__Source text__.
/---

The German Historical Institute London, the International History Department of LSE, and the Gerda Henkel Foundation in Düsseldorf have awarded the Gerda Henkel Visiting Professorship for the research sphere "Germany in Europe 1890-2000". From 1 October 2013 Prof. Dr. Dorothee Wierling, Deputy Director of the Forschungsstelle für Zeitgeschichte in Hamburg, will spend a year in the role teaching at LSE and researching at the German Historical Institute London.
Her Inaugural Lecture, to be given on 22 October 2013, is entitled “Local Agents – Global Players. Hamburg Coffee Merchants in the 20th Century”.
Dorothee Wierling studied History and English Studies at the Ruhr University, Bochum. She gained her doctorate at the University of Essen in 1986 with a dissertation on the everyday experience of housemaids: “Girl for Everything. Biography and Working Day of Urban Housemaids around the Turn of the Century” (“Lebensgeschichte und Arbeitsalltag städtischer Dienstmädchen um die Jahrhundertwende”). In 2000 she completed her Habilitation at the University of Potsdam with the study “Born in Year One. 1949 as a Birth Year in the GDR. An Attempt at a Collective Biography” (“Geboren im Jahr Eins. Der Geburtsjahrgang 1949 in der DDR. Versuch einer Kollektivbiographie”). From 1990 to 1993 she built up an external branch of the Essener Kulturwissenschaftlichen Instituts NRW in Leipzig. This was followed by a DAAD Professorship at the University of Washington, Seattle, and several other Fellowships and Visiting Professorships, at institutions such as the University of Tel-Aviv, the Zentrum für Zeithistorische Forschung in Potsdam and the University of Michigan, Ann Arbor. Since 2003 she has been Deputy Director of the Forschungsstelle für Zeitgeschichte in Hamburg (FZH) and Professor at Hamburg University. Her research interests are in the sphere of social history and the history of mentalities in the late 19th and 20th centuries, with special reference to the links between gender, generation and class, and the relationship between biography and history. As an “oral historian” she has looked in great detail at the methodological and theoretical problems of personal recollections and narratives as a historical source.

\---

__Required task 1__. Reproduce the records starting at the line containing "The height and width of the screenshot is (729, 1041)." and ending with the last line of the records, keeping the requests as they are. Multiply every coordinate in the answers by 2.2 and round it to a whole number, with halves rounded up.
The text and the records below it come from different sources.

__The input__.
/---

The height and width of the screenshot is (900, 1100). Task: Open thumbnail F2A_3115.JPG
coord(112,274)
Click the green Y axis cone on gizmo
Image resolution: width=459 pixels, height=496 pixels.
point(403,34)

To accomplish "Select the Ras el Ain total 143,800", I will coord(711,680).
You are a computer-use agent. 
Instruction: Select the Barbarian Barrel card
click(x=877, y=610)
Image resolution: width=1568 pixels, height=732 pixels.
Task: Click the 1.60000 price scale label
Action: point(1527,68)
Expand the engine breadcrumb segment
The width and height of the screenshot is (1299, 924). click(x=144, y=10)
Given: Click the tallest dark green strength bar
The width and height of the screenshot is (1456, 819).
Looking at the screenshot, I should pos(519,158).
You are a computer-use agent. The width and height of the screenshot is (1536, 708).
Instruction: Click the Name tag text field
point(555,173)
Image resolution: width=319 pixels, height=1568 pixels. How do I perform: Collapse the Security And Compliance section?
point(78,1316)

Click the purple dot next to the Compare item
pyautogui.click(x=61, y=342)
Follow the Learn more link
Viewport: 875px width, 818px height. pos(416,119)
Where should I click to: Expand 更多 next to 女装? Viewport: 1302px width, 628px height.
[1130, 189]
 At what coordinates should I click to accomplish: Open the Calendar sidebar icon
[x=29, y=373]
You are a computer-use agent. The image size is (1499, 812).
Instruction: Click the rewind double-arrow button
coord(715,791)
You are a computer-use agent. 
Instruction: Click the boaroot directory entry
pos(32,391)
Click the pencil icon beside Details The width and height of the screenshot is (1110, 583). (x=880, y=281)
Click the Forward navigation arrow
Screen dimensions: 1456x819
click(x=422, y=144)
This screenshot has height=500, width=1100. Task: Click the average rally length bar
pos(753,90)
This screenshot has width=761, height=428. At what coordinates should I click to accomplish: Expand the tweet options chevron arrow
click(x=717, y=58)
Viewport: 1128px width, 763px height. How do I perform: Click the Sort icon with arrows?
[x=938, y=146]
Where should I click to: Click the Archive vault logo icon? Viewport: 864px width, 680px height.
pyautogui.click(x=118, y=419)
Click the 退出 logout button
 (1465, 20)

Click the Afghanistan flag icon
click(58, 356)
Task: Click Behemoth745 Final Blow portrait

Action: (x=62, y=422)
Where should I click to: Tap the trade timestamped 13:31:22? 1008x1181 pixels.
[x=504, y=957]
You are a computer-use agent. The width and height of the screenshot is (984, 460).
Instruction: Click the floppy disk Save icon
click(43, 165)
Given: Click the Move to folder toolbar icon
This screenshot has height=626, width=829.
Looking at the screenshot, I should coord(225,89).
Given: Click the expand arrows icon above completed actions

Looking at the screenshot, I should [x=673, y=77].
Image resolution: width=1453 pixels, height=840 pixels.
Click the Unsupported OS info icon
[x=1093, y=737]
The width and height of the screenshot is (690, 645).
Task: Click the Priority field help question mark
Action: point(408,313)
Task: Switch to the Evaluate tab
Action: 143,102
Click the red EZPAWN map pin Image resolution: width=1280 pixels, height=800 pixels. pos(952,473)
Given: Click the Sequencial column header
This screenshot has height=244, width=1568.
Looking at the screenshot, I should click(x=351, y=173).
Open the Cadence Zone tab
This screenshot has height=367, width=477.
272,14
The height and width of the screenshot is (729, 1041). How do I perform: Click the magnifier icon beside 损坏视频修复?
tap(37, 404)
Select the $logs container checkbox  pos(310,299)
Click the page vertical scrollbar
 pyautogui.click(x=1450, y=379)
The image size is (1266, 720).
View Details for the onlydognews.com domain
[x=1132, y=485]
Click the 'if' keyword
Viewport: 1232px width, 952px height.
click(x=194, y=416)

\---

__Required task 2__. According to the announcement of the Gerda Henkel Visiting Professorship, in what year did Dorothee Wierling gain her doctorate at the University of Essen?

__Written solution 1__.
The height and width of the screenshot is (729, 1041). How do I perform: Click the magnifier icon beside 损坏视频修复?
tap(81, 889)
Select the $logs container checkbox  pos(682,658)
Click the page vertical scrollbar
 pyautogui.click(x=3190, y=834)
The image size is (1266, 720).
View Details for the onlydognews.com domain
[x=2490, y=1067]
Click the 'if' keyword
Viewport: 1232px width, 952px height.
click(x=427, y=915)

__Written solution 2__. 1986